Das vorausgesetzt, möchte ich euch ein bisschen über unsere Beziehungen zum Bischof von Troyes und die Verhaltensweise sprechen, die ihr bei der Beurteilung dieser Beziehungen einhalten sollt. Ich wünsche, dass meine Worte den Patres der anderen Häuser zugestellt werden, damit überall die gleiche Verhaltensweise eingehalten wird.
Der Bischof hat gewollt, und alles veranlasst uns zu glauben, dass er es auch jetzt noch will, dass die Oblaten Priester seiner Diözese seien. Das liegt aber nicht in unserer Absicht und unserem Ziel und entspricht nicht unseren Satzungen, ebenso wenig wie in den Gedanken des Papstes. Über diesen Punkt können wir niemals mit ihm eins werden. Ich trage ihm im Herzen etwas nach, kann aber nicht unaufhörlich etwas in Frage stellen, was seit langer Zeit beschlossen ist. Alle Beziehungen, die ich mit ihm unterhielte, hätten zwangsläufig denselben Charakter: Der Bischof will immer das Gleiche, und meine Einstellung kann sich ebenfalls nicht ändern.
Wenn man euch fragt: „Warum kommt der Hochwürdigste Herr nicht mehr nach St. Bernhard?“, sagt bloß: „Unser Vater hat nichts gegen ihn. Es muss sich offenbar um eine Grundsatzfrage handeln, über die man sich nicht einig wird.“ Dann geht zu einem anderen Gesprächsstoff über. Lasst euch vor allem auf keine Erklärungen ein. Das könnte falsch ausgelegt und falsch wiedergegeben werden und könnte dann dem Bischof zu Ohren kommen, der sich darüber, wie ich weiß, sehr aufregt. Er gäbe sich daraufhin viel Mühe, um seine Handlungsweise zu erklären und sich reinzuwaschen von Schuld.
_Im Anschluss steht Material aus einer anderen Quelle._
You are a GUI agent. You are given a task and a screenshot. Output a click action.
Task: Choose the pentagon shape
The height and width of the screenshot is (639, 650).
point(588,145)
Ich kann weder physisch noch moralisch mein früheres Verhältnis zu unserem Bischof wieder aufnehmen. Ich darf die Kongregation nicht im Stich lassen. Sie ist das Werk der Guten Mutter Maria Salesia, das ich versprochen habe, fortzuführen. Der Hl. Vater selbst hat mich dazu ermutigt. Er hat uns die Sendung erteilt. Er hat mir versichert, dass alle, die an diesem Werk arbeiten, mit ihm zusammen arbeiten und für sich persönlich den Willen Gottes erfüllen.
Nun zu unserem Thema: Gewöhnen wir uns an eine große Diskretion und hohe Ehrfurcht gegenüber dem Gehorsam. Der Obere, der Novizenmeister hat dies gesagt, darum tue ich es auf der Stelle, ohne zu urteilen, ohne zu räsonieren- Der Schuldirektor, der Studienpräfekt hat diese Maßnahme getroffen: Wir machen uns dann mit Eifer an unsere Aufgabe, und sie bedeute uns alles! Wir haben einen Unterricht abzuhalten. Mag die Klasse noch so klein sein, es ist doch der Wille Gottes über uns, das Werk Gottes, das wir zu vollbringen haben, und ist darum die wichtigste Sache der Welt für uns. Seien wir in allem und an allen Orten Ordensleute, in unserer äußeren Haltung ebenso wie in allem Übrigen. Wir werden bald, so hoffe ich, unser Gebräuchebuch in Händen haben, das alle Einzelheiten des äußeren Lebens regelt, damit wir so alle einander ähnlich werden, weil wir dann dem Heiland selber ähnlich sind.
Das Fest Allerseelen naht. Erinnern wir uns der Toten, unserer Toten, besonders unserer Eltern und Verwandten. Beten wir für sie vornehmlich beim Memento der Toten in der hl. Messe und bitten wir sie um ihre Fürsprache, die sie uns nicht verweigern werden, besonders wenn wir etwas für sie getan haben.